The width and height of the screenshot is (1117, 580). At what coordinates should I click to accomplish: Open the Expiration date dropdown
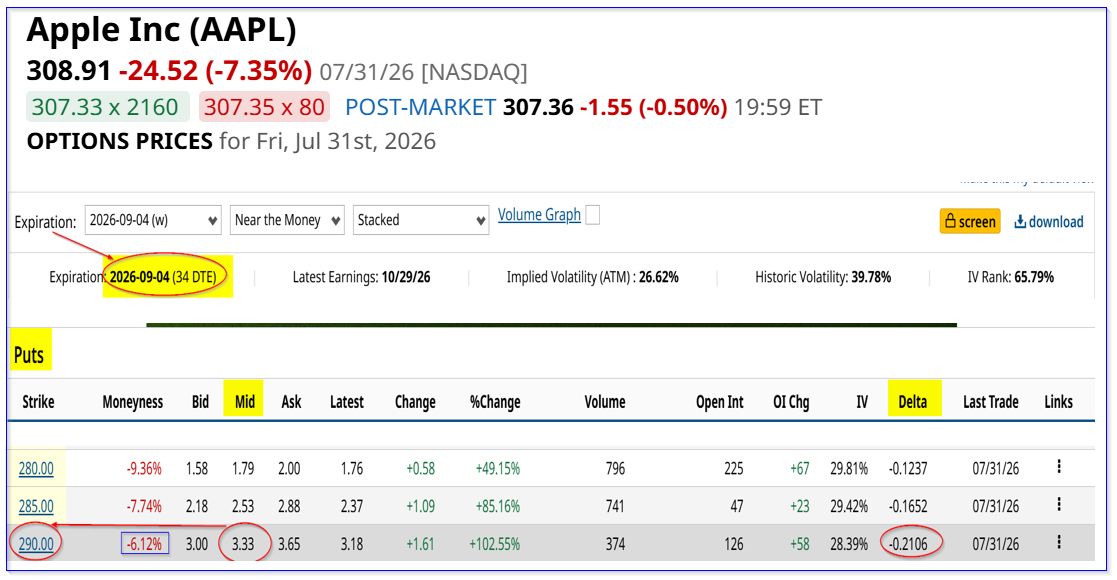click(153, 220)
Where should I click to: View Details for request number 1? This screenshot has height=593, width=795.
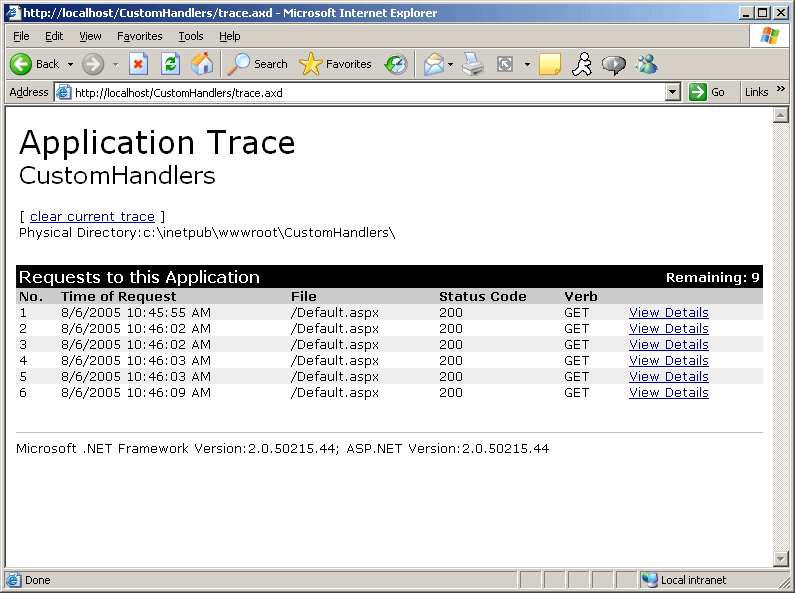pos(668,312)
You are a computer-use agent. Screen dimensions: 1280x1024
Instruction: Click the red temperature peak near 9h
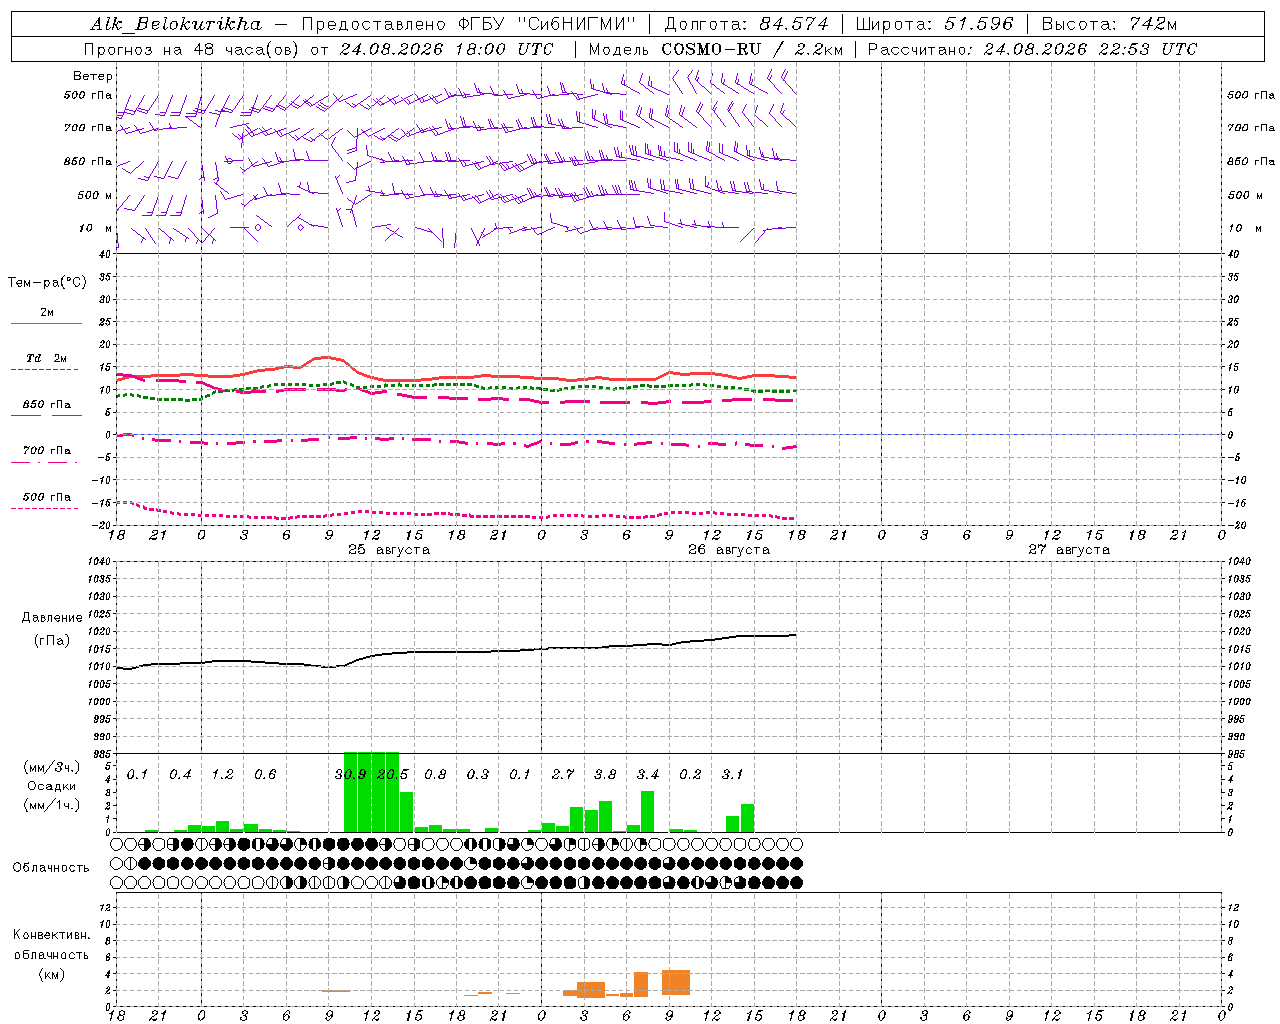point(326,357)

• • • • • • •

▸ Task item
Copy out exactly the lines between the line containing "Instruction: Click the" and the end of the entries, including both, and leave the pictures behind.

▸ Solved exercise
Instruction: Click the red temperature peak near 9h
point(326,357)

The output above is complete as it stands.